From anyone else, Chris would have taken such an announcement as a practical joke, too absurd to be even upsetting. From Sgt. Anderson he did not know how to take it; he simply stared.
"Relax-it isn't going to be an ordeal, and besides I didn't say he wanted to see you. Sit back down and I'll explain."
Numbly, Chris did so.
"What's happened is this: We're approaching another job of work. From the first contacts we had with these people, it sounded' simple and straightforward, but of course nothing ever is. (Amalfi says the biggest lie it's possible to tell in the English language is, 'It was as simple as that.') Supposedly we were going to be hired on to do a straightforward piece of local geology and mining-nothing so tricky as changing the whole setup of a planet; just a standard piece of work. You've seen the motto on City Hall?"
Chris had. It read: MOW YOUR LAWN, LADY? It had never seemed very dignified to him, but he was beginning to understand what it implied. He nodded.
"Well, that's the way it's always supposed to be: We come in, we do a job, we go out again. Local feuds don't count; we take no part in them.
"But as we got closer to signing a contract with this place-it's called Argus Three-we began to get hints that we were second corners. Apparently there'd already been one city on Argus, hired to do the job, but hadn't done it well.
"We tried to find out more about this, naturally, to be sure the Argidae were telling a straight story; we didn't want to be poaching on any other city's contract. But the colonists were very vague about the whole thing. Finally, though, they let it slip that the other city was still sitting on their planet, and still claimed to be working on the job, even though the contract deadline had passed. Tell me what would you do in a case like that, if you were Amalfi?"
Chris frowned. "I don't know any other answer but the one in the books. If the planet has an overstayed city, it's supposed to call the cops. All other cities should stay clear, otherwise they might get involved in the shooting, if there is any."
"Right; and this appears to be a classic case.
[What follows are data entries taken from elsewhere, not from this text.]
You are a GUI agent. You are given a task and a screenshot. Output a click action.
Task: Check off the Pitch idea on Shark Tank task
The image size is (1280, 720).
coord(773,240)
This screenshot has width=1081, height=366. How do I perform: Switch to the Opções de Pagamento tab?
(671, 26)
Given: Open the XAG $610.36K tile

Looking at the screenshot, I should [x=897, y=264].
The colonists can't be too explicit because they know that every word they broadcast to us is going to be overheard; but the City Fathers have analyzed what Argus Three has sent us, and the chances are a hundred to one that that other city has settled on Argus Three for good ... in short, that it means to take over the planet. The Argidae don't want to call the cops, for reasons we don't know. Instead, they seem to be trying to hire us to take on this tramp city and clear him out. If we tackle that, there will be shooting, that's for sure-and the cops will probably show up anyhow before it's over.
"Obviously, as you say, the thing to do is get out of the vicinity, fast. Cities ought not to fight with each other, let alone get involved in anything like a Violation. But Argus Three's offering us sixty-three million dollars in metal to slough them off the tramp before the cops arrive, and the Mayor thinks we can do it. Also, he hates tramps-I think he might even have taken on the job for nothing. The fact, anyhow, is that he has taken it."
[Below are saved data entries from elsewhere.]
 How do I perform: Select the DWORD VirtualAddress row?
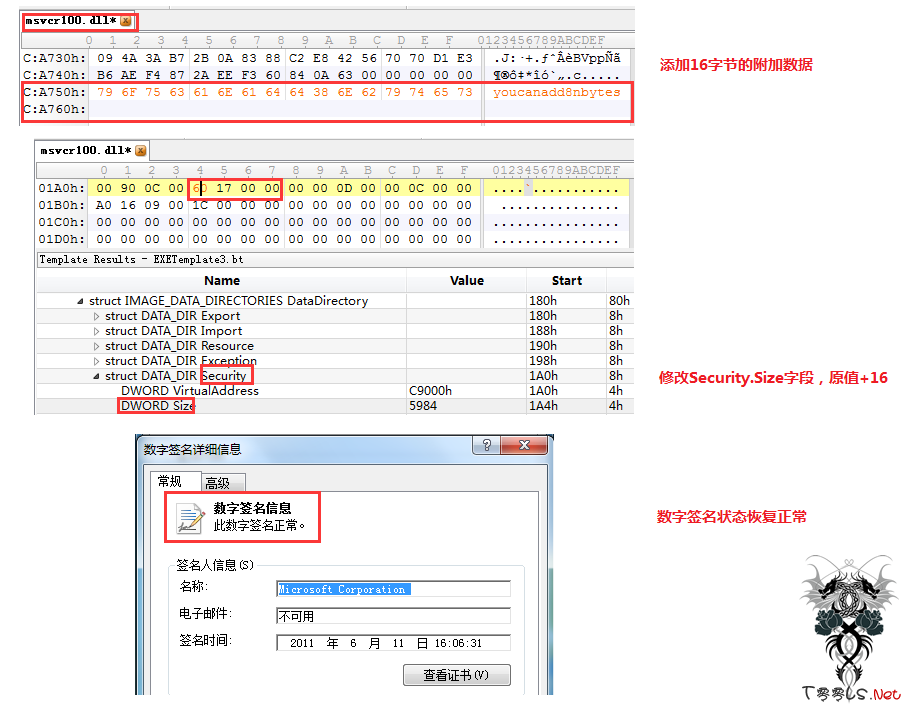(x=189, y=391)
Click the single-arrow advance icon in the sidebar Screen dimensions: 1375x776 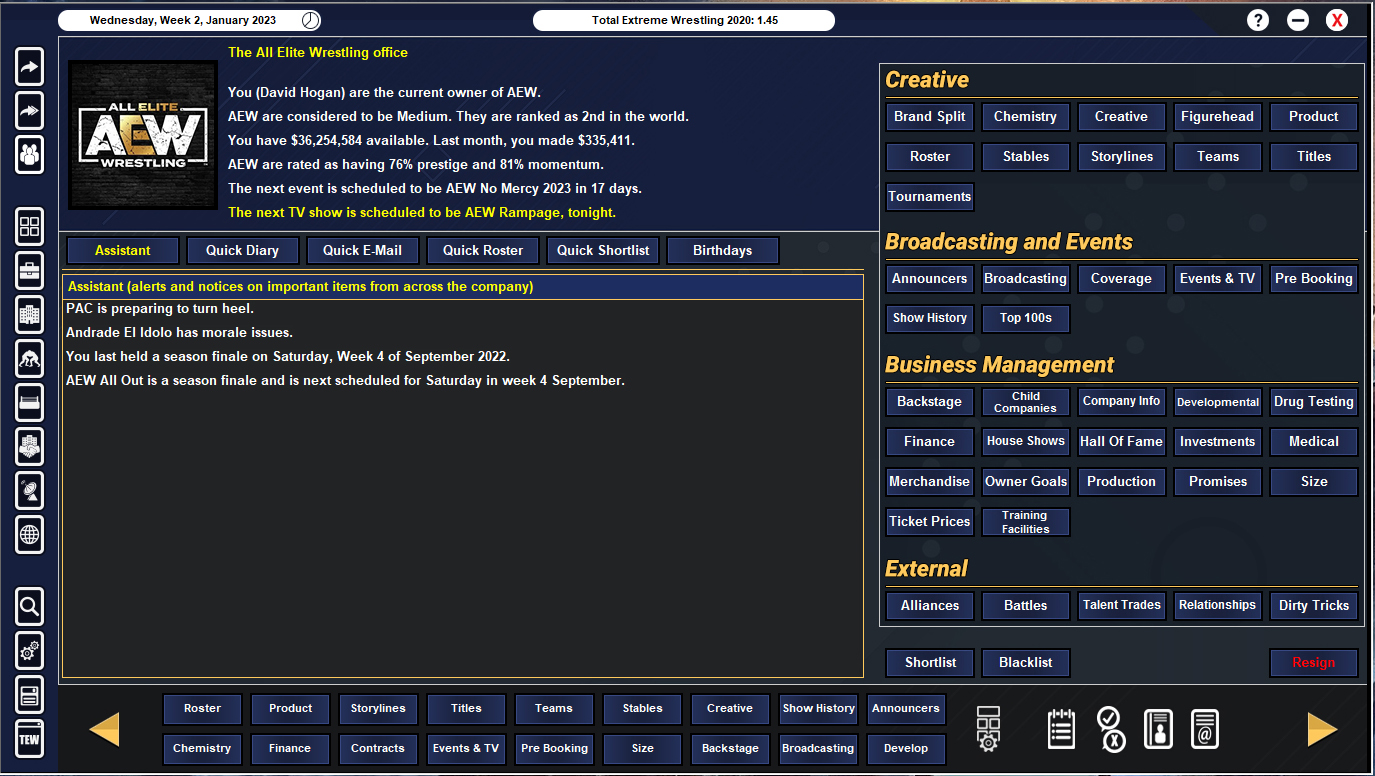tap(30, 67)
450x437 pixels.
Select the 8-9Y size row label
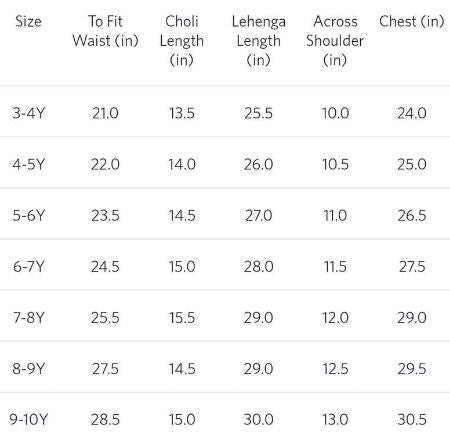click(x=28, y=369)
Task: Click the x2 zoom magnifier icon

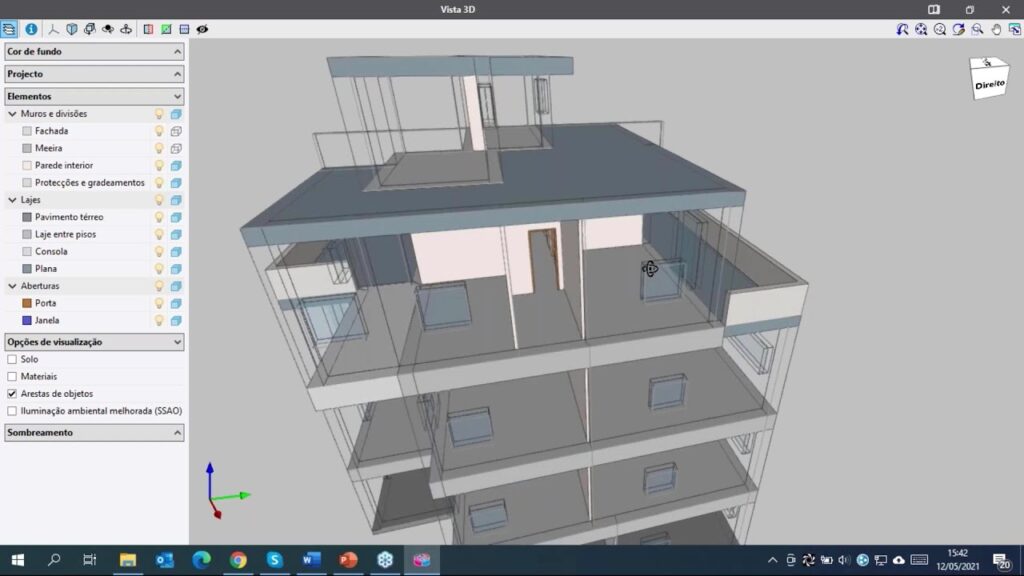Action: 940,29
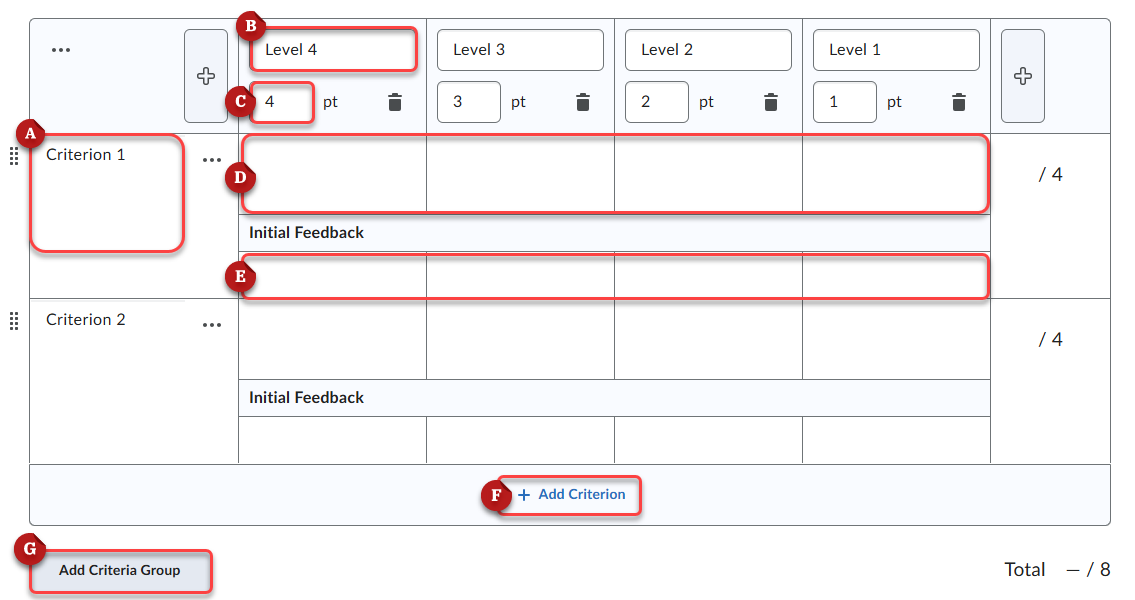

The perimeter sergeant paused and eyed Chris, seemingly waiting for comments. At last Chris said: "What did the City Fathers say?"
"They said NO in a loud voice until the money was mentioned. After that they ran an accounting of the treasury, and gave Amalfi his head. They had a few additional facts to work from that I haven't told you yet, most of which seem to indicate that we can dispossess this tramp without too much damage to our own city, and very possibly before the cops even hear that anything's happening. All the same, bear in mind that they think of nothing but the city as a whole. If some of us get killed in the process they won't care, as long as the city itself gets off cleanly. They're not sentimental."